#### Instruction 1:
From the listing below, pull out the lines beginning at the one that contains "You are a GUI" and ending after the one that contains "coord(56,392)", both included, and reproduce them without alteration. Leave the pictures out.

#### Text:

>> Start

Simon Gerada (born 20 March 1981) is a right-handed Australian/Maltese Table Tennis Player. His father, Joe Gerada was born in Malta and emigrated to Australia in the 1980s. Simon Gerada was born and brought up in Melbourne, Australia and began playing at the age of 9 after he witnessed his father win a shopping centre tournament. He represented Victoria in national junior tournaments. He also competed at the 2000 Summer Olympics.

2001 Commonwealth and World Table Tennis Championships Controversy 

Gerada represented Australia in the Sydney Olympics as a 19-year-old.

After having played in Europe subsequently to the Sydney Olympics, Gerada had returned to Australia by 12 January 2001.

In early February 2001, Gerada joined the National Training Squad to prepare for the 2001 Commonwealth and World Championships.

On 12 February 2001, Gerada attended the first training session of the National Training Squad, but then requested a meeting with Table Tennis Australia and the Victorian Institute of Sport to discuss his training requirements. The meeting requested by Gerada was held on 15 February 2001. The Victorian Institute of Sport suggested a variation to Gerada's training requirements. Table Tennis Australia and Gerada agreed to this variation. However, a few days later, Gerada withdrew from the National Training Squad.

>> End

#### Dataset content:
>> Start

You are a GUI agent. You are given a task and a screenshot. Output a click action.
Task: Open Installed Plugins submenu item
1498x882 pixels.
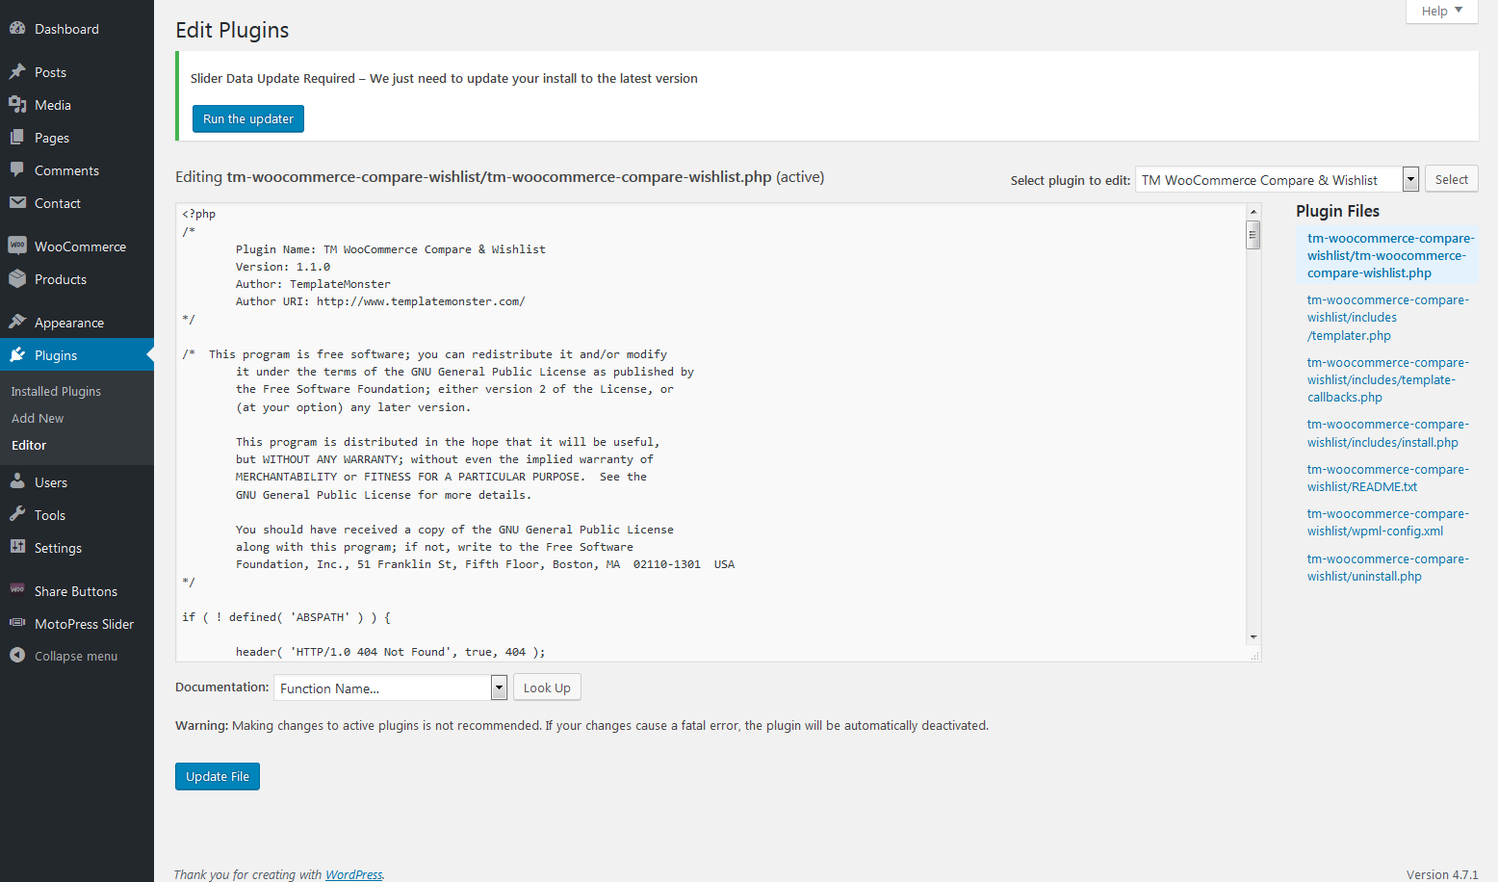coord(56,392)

>> End
>> Start

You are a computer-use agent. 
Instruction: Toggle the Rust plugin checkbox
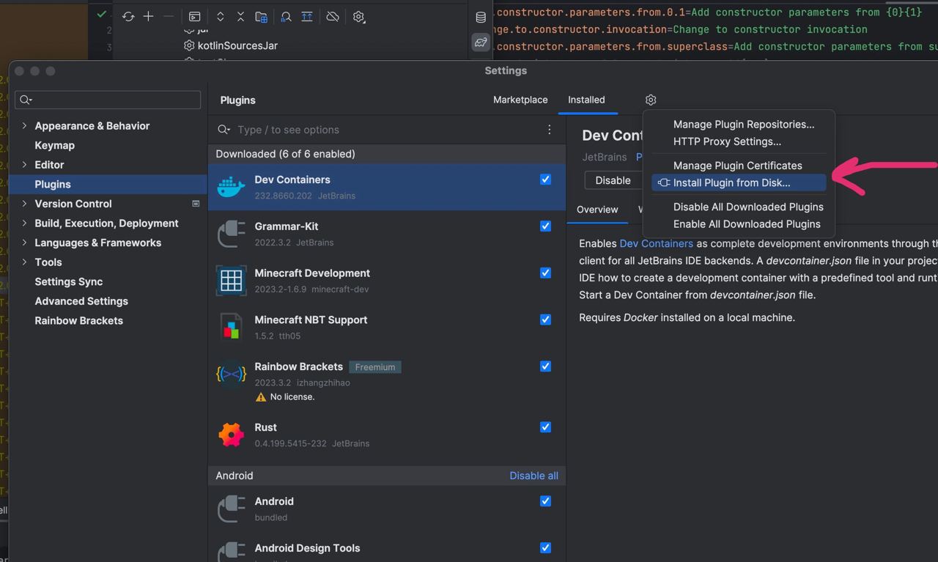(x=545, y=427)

>> End

#### Instruction 2:
Answer these questions from the Simon Gerada text above:
(a) At what age did Gerada begin playing table tennis?
(b) On what date was the meeting Gerada requested held?
(c) By what date had Gerada returned to Australia after playing in Europe?

#### Full output 1:
You are a GUI agent. You are given a task and a screenshot. Output a click action.
Task: Open Installed Plugins submenu item
1498x882 pixels.
coord(56,392)

#### Full output 2:
(a) At the age of 9.
(b) 15 February 2001.
(c) 12 January 2001.